One of the most common problems deer hunters face is when bucks feel pressure on the usual feeding sites such as agricultural fields, food plots, and oak flats. Almost overnight, they can seem to vanish. When this happens, consider hunting near an alternative food source that’s often overlooked by most hunters: berry bushes, orchards, and scattered persimmon, apple, and pear trees.
|Hunt for bucks like this wide 8 pt near scattered fruit trees and plan a careful stalk. photo courtesy Gerald Amy|
Extra Tip: Fruit provides deer with nutrition, high levels of vital phosphorous, and a sugar-packed energy boost as they head into the strenuous period of the rut. It can also offer cover as well when thick-growing brambles such as blackberries and raspberries are involved.
Tactics for Hunting Deer in Different Fruit Setups
Hunting Deer in Isolated Fruit Trees
Hunt these before the rut and also after it when deer are searching for the last few sweet morsels of fruit heading into winter. Focus on scattered wild fruit trees or ones that survived around old abandoned farm sites such as pear, plum, apple, persimmon or crabapple.
Carry a topographic map or handheld GPS unit and mark where you find these scattered fruit trees. Search semi-open fields, old home sites, woods edges, fencerows, grassy areas, and brushy cover mixed with honeysuckle, saplings, and cedars. Confirm they are being used by locating fresh sign such as tracks, rubs and droppings.
Once you’ve pinpointed several trees holding ripe fruit and found fresh sign, plan your stalk. Usually there’s one route that will offer the best cover. Wait until the wind is perfect and use that approach.

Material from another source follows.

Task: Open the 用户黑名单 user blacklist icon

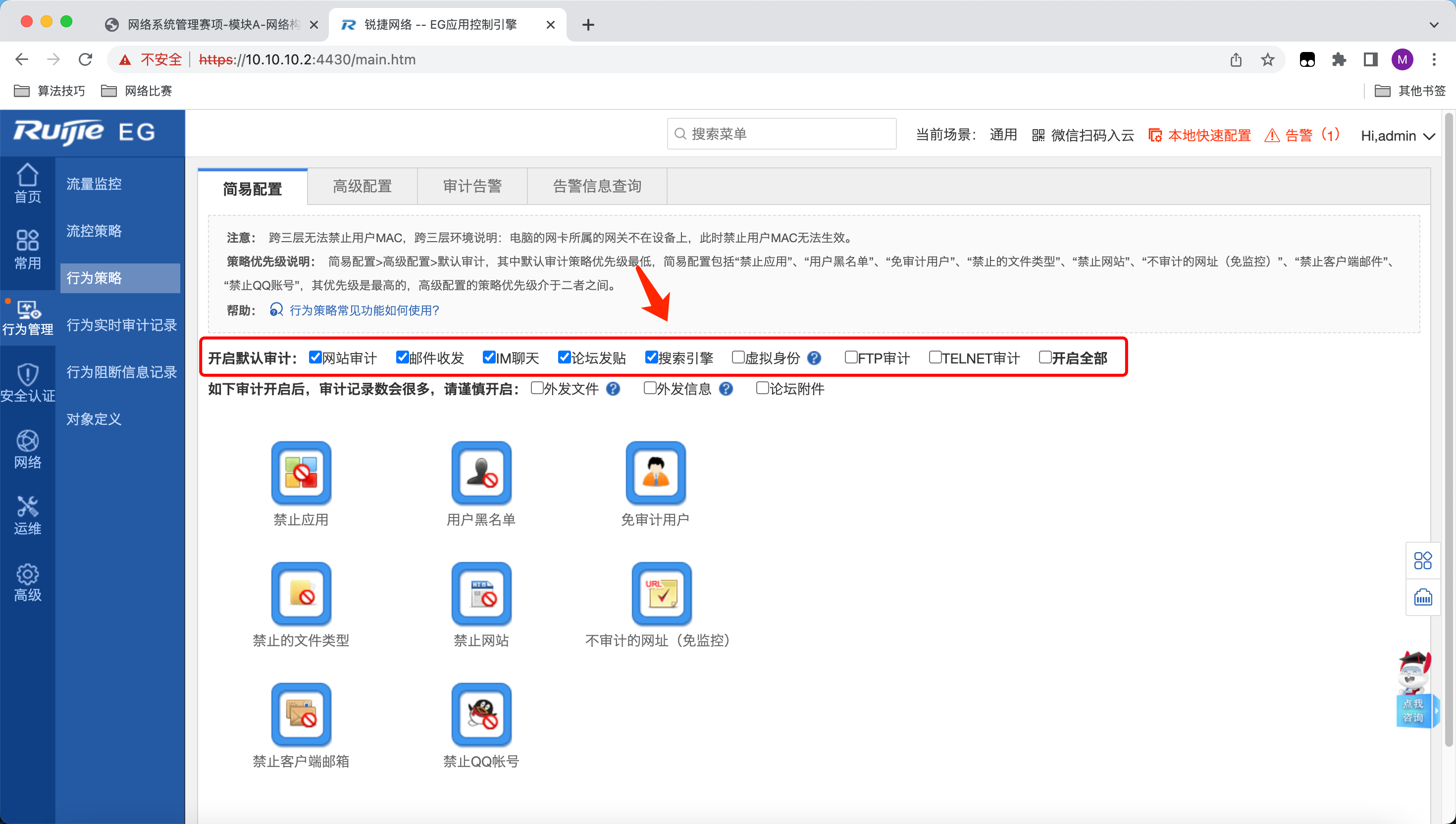Action: pyautogui.click(x=481, y=472)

Extra Tip: If possible, choose a drizzly, damp day when ground cover won’t be noisy. Deer are also up on their feet and feeding more on these days. Alternately, choose crisp, clear cold-front weather when strong winds or frost have knocked fruits off trees overnight. Bucks will make a beeline for the freshly-fallen morsels.
Extra Tip: Glass as far ahead as you can, then ease slowly closer using all available cover. You may find a buck directly under the tree or in an adjacent thicket. Pick apart nearby brush and blowdowns carefully. A buck may be bedded in weeds and shrubs, digesting his snack before moving on to the next cluster of fruit trees.
|Mature bucks will often vacate oak flats, ag fields and food plots and feed on stray fruit trees when they feel pressure. The sugar-filled food source helps prepare them for the rigors of the rut and winter. photo courtesy Gerald Amy
Hunting Deer in Orchards
The second fruit setup dictates stand hunting. Here you’ve located an orchard, vineyard or abandoned farm that has a large stand of pears, apples, plums or grapes. These become daily feeding sites for deer because they know the ripe fruits will be eaten quickly by other animals if they don’t get there first.
In light of that predictable feeding pattern, your best bet is an ambush at the feeding site. Scout ahead and find where large fresh tracks, scrapes and rubs indicate a mature buck was feeding. Then study topos and satellite photographs to pinpoint the thickest nearby bedding cover where he’s approaching from. Face your tree stand so you cover that direction.
Extra Tip: Besides setting up a deer stand at the edge of the feeding site, also try to pinpoint a thinly-outlined trail heading from the orchard towards the buck’s likely bedding cover. Hang a stand downwind of that route, part-way back towards his daytime core holding area. Reserve that ambush site for use on hot days when he’ll likely move later and might not actually reach the fruit until it’s too dark to shoot.
Hunting Deer in Bramble Thickets
Deer eat raspberry and blackberry fruits and also the plants’ leaves and stems. In fall, they’re also attracted to the thick, impenetrable cover the brambles offer. Look for clusters of these plants near fences, woods edges, clear-cuts and logging roads. The bigger the patch you find the more likely it will hold a mature buck.
Scout and locate as many such areas as possible with fresh sign. Then plan the best approach for each bramble patch using the wind and cover to your advantage to get within shooting range. Anticipate a quick snap shot as you move close to the fruit thicket.
Raise your firearm or bow quickly and shoot as the deer loads its legs for that first springing leap. Practice this type of shot ahead of time until you feel comfortable with it.
Extra Tip: For an alternate approach to hunting blackberry thickets, try this method. Bring two buddies and position them near likely exit points where cover or brushy ditches offer potential escape routes. Then have another hunter slowly walk towards the bramble thicket. The approaching hunter may get a shot, or the buck may move past the hunters waiting at exit points, giving them a chance.
With this technique be sure every hunter knows his or her safe shooting zones. And it goes without saying, during firearms seasons everyone should be wearing plenty of blaze orange!